== Segment start ==

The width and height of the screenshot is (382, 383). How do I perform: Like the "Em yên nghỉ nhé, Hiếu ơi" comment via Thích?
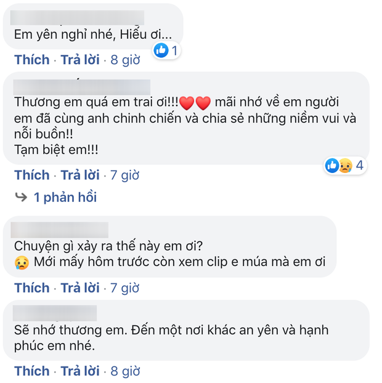(x=31, y=60)
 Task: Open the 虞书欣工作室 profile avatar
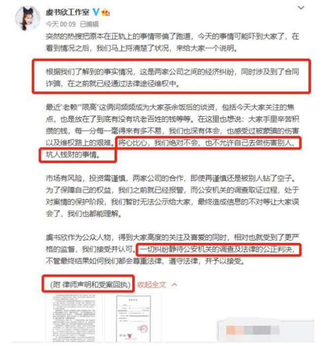28,18
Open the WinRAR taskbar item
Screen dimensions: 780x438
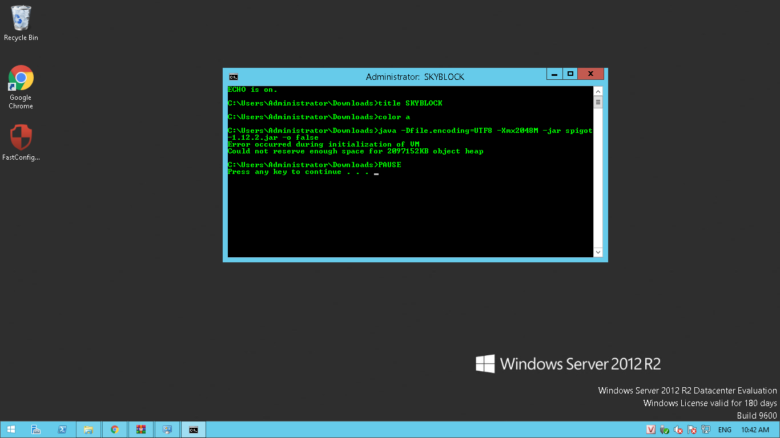[x=141, y=429]
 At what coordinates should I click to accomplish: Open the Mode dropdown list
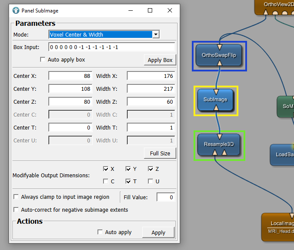pyautogui.click(x=156, y=34)
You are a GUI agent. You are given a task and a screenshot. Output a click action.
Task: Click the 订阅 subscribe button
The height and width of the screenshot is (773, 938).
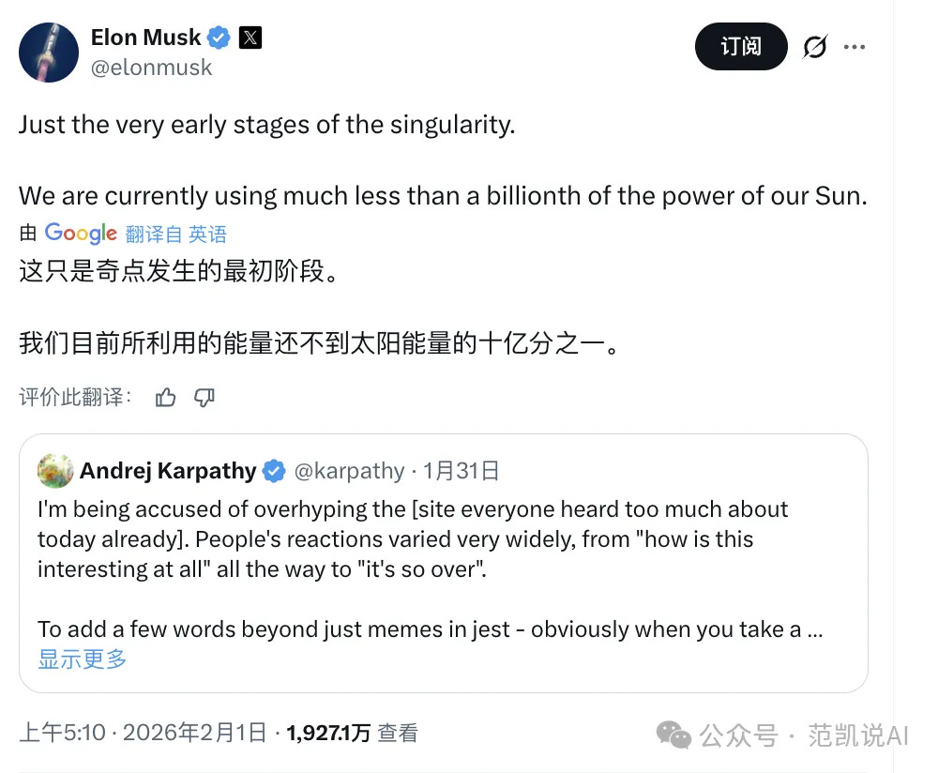pos(741,46)
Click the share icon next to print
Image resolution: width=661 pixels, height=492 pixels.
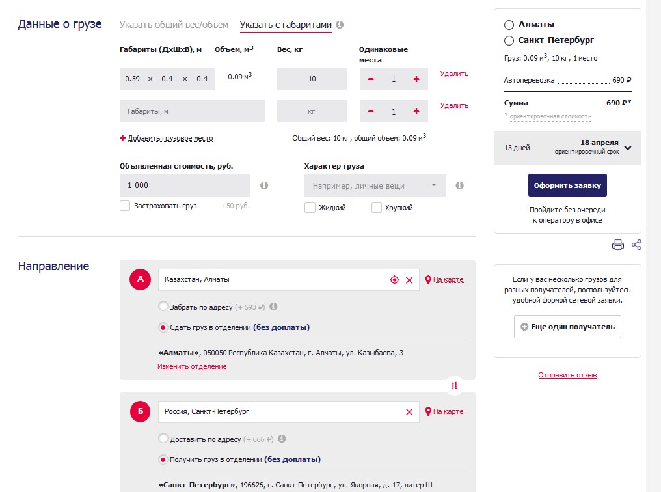tap(636, 245)
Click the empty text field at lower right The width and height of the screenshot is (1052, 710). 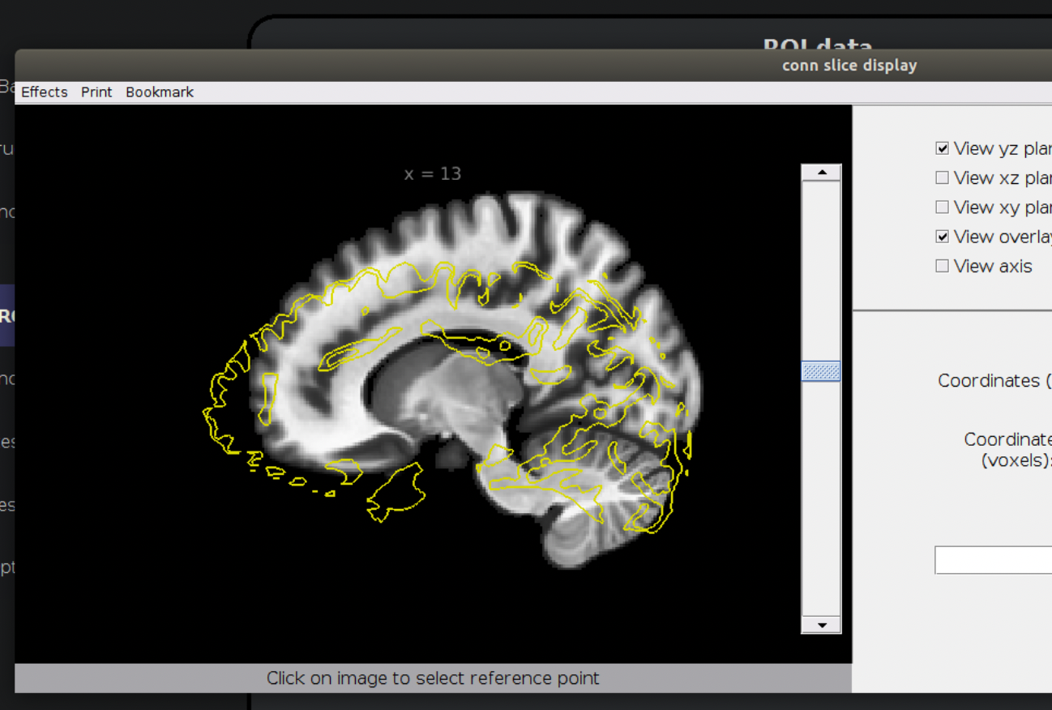pyautogui.click(x=993, y=560)
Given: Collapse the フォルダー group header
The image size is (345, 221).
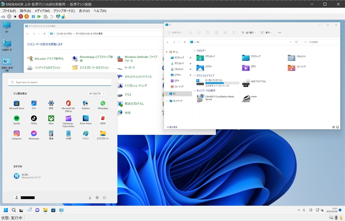Looking at the screenshot, I should point(195,51).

== Segment end ==

Problem to solve: The required result is an exact copy of the lines from the line containing "Given: Collapse the フォルダー group header" through the end of the entries, with every picture left out.

Exercise result:
Given: Collapse the フォルダー group header
The image size is (345, 221).
Looking at the screenshot, I should point(195,51).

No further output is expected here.